"Islam is based on five: testifying that there is no god but Allah
and that Muhammad is the Messenger of Allah, establishing the prayer,
paying the Zakat, the Hajj and the fast of Ramadan."
Zakat cannot be paid with a promise of payment
Zakat can only be paid with tangible merchandise, called in Arabic
'ain. It cannot be paid with a promise to pay or a debt, called in Arabic
dayn.
From the beginning the zakat was paid with dinars and dirhams. Most
significant is that the payment of zakat was never allowed in paper
money during all the ottoman period right until the fall of the Khalifate.
Shaykh Muhammad Alish (1802-1881), the great Maliki Qadi, said
that if you were to pay zakat with paper-money only its value as merchandise
('ayn), that is, its value as paper can be accepted. Therefore, its
nominal value is irrelevant as payment of zakat.
"If the Zakat was obligatory by considering its substance as a merchandise,
then the nisab would not be stipulated according to its value but according
to its substance and its quantity, as is the case with silver, gold,
grain or fruits. Since its substance [paper] is irrelevant [in value]
in respect to the Zakat, then it should be treated as the copper, iron
or other similar substances."
Fatwa of Shaykh Alish
Payment of Zakat is perfectly explained and regulated in the Islamic
jurisprudence. For centuries when Islamic Law was enforced by a Caliph
or an Amir, the Zakat was collected in gold and silver. When paper-money
was being first introduced, during the last century by the colonial
powers the traditional ulema rejected it as being opposed to Islamic
Law. According to them paper money was to be treated as fulus or lower
category of currency with limited used, basically just as small change.
It is, for example, not allowed to make a qirad with fulus. Among those
ulema, stands out the famous scholar of magrebi ascendance, Shaykh Muhammad
Alish (1802-1881) who was the Shaykh of the Shaykhs of Maliki fiqh in
the University of Al-Azhar in Egypt.
He wrote in his Fatwa.
"What is your judgement in respect to the paper with the stamp of
the Sultan that circulates like the dinars and the dirhams? Is it obligatory
to pay Zakat as if it was a coin of gold or silver, or merchandise,
or not?"
I responded exactly in the following way:
"Praise belongs to Allah and blessing and peace upon our Master
Muhammad, the Messenger of Allah."
"Zakat is not to be paid for it, because Zakat is restricted to
the flocks, certain type of grains and fruits, gold and silver, the
value of rotational merchandise and the price of the goods withheld.
What is referred previously does not belong to any of these categories."
You will find an explanation by comparison with the copper coin or
fulus with the stamp of the Sultan which is in circulation and for which
no Zakat is paid since it does not belong to any of the categories mentioned.
It says in the "Mudawwana": "Those who posses fulus for over a year
for a value of 200 dirhams does not need to pay Zakat unless is used
as a rotational merchandise.

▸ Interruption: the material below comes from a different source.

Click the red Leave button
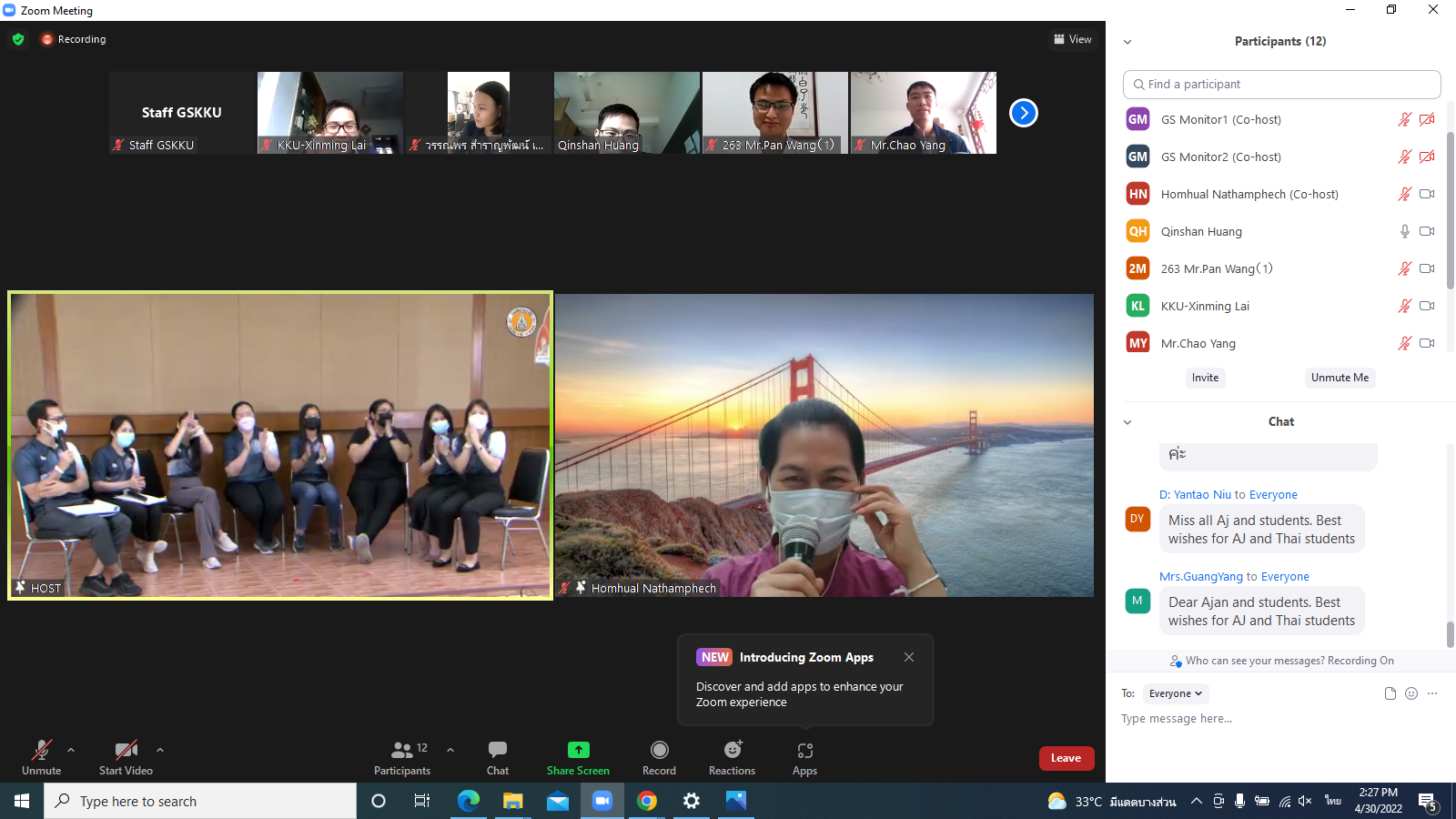This screenshot has width=1456, height=819. coord(1066,758)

Then, it should be treated as if it was
a merchandise."
In the "At-Tiraz", after mentioning that Abu Hanifa and Ash-Shafi'i
obliged to pay Zakat for the fulus, [is stated that] since both affirm
that the payment of Zakat is from value, and considering that Shafi'i
has two contradictory opinions about the subject, the opinion of the
school is that there is no obligation to pay Zakat for the fulus since
there is no discrepancies about the fact that what counts with respect
to the fulus is not its weight or its quantity but only its given value.
If the Zakat was obligatory by considering its substance as a merchandise,
then the nisab would not be stipulated according to its value but according
to its substance and its quantity, as is the case with silver, gold,
grain or fruits. Since its substance [paper] is irrelevant [in value]
in respect to the Zakat, then it should be treated as the copper, iron
or other similar substances.
And Allah, ta'ala, is the Wisest. And may Allah bless and give peace
to our Master Muhammad and his family.
(Translated from the "Al-Fath Al-'Ali Al-Maliki" pp. 164-165).
This Fatwa considers paper-money to be fulus, because it only represents
money and does not have value as merchandise. It follows that since
Zakat cannot be paid in fulus, which has no value as merchandise, it
cannot be paid in paper-money, which value as weight of paper is null.
On this basis, it becomes clear the urgent need to restore the use of
the Dinar and the Dirham as payment of Zakat. If the millions of Muslims
who now make their payment of Zakat in paper money would do it in newly
minted Dinars and Dirhams, they will put in circulation millions of
gold and silver coins into the mainstream of daily commercial activities
of our communities. That single act will became the most important political
act of the century, opening the path towards the establishment our own
halal free currency breaking away from the usurious financial system.
The return to the payment of zakat in gold and silver is an essential
part of the reestablishment of Islam.